*** SOURCE TEXT ***
I agree, I only explained that "mieszkać" is used in the meaning of "to reside" - also more official than "to live" but unambiguous In my opinion, Polish falls into the same category as German, French, Italian, etc., not English and Russian as per this topic, because this distinction between "exist" and "reside" is common in Polish. Ukrainian also uses a similar "мешкати" (to live, to reside) but it's not as common as "жити" (which is used fro both "to exist" and "to reside" as in Russian), IMHO. Correct me if I am wrong. The trend is perhaps to use more "мешкати", as Ukrainian is becoming increasingly _de-russified_.



> Ukrainian:
> *мешкати:*
> meaning and synonyms: жити, проживати, (у певному приміщенні); домувати, квартирувати


--
I misspelled "mieszkać" in my previous post, have corrected now.


----------



## PABLO DE SOTO

In Spanish we use *vivir* as in English for both existence and residence.
There are some other verbs ,used in formal situations for the idea of residence, like *habitar* or *residir* .


----------



## HistofEng

Similar to the Romance languages:

Haitian Creole (Kreyól):

*viv*: existence
*abite*: residence


However, '*viv*' can sometimes be used for residence. If I were speaking with a friend I hadn't spoken to in years, I would say:

_Ki kote w'ap *viv *kounye-la?_ (Where are you living now?)('abite' can also be used here)
*** DATA BLOCK ***
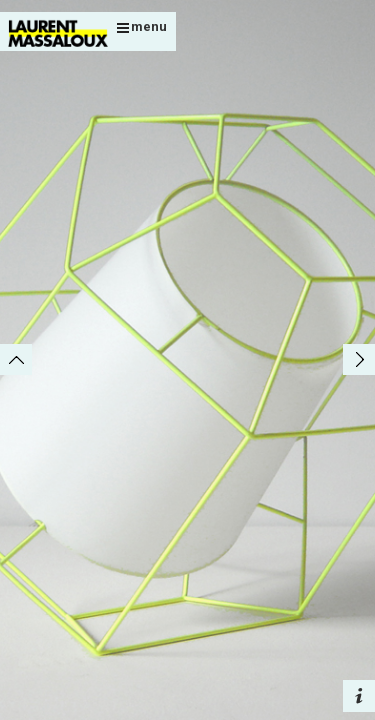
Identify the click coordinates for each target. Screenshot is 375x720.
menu (142, 26)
***
> [YOUR TASKS]
1 > Based on the forum thread about verbs for "live," mark each statement yes or no and quote the words that decide it: (a) Ukrainian "мешкати" is more common than "жити"; (b) Polish is placed in the same category as English and Russian; (c) Spanish has other verbs for residence that are used in formal situations.
2 > Summarize the forum thread about verbs for "live" in two sentences.
3 > Copy the forum thread about verbs for "live" word for word, from "## PABLO DE" to "or *residir* .".

> [RESPONSES FOR EACH TASK]
1 >
(a) No: "but it's not as common as "жити""
(b) No: "Polish falls into the same category as German, French, Italian, etc., not English and Russian"
(c) Yes: "used in formal situations for the idea of residence"

2 > Polish separates existing from residing with "mieszkać," and Ukrainian has a similar but less common verb, "мешкати," while "жити" covers both senses as in Russian. Spanish uses vivir for both, with habitar or residir in formal situations, and Haitian Creole splits viv and abite, though viv can sometimes mean residence.

3 >
## PABLO DE SOTO

In Spanish we use *vivir* as in English for both existence and residence.
There are some other verbs ,used in formal situations for the idea of residence, like *habitar* or *residir* .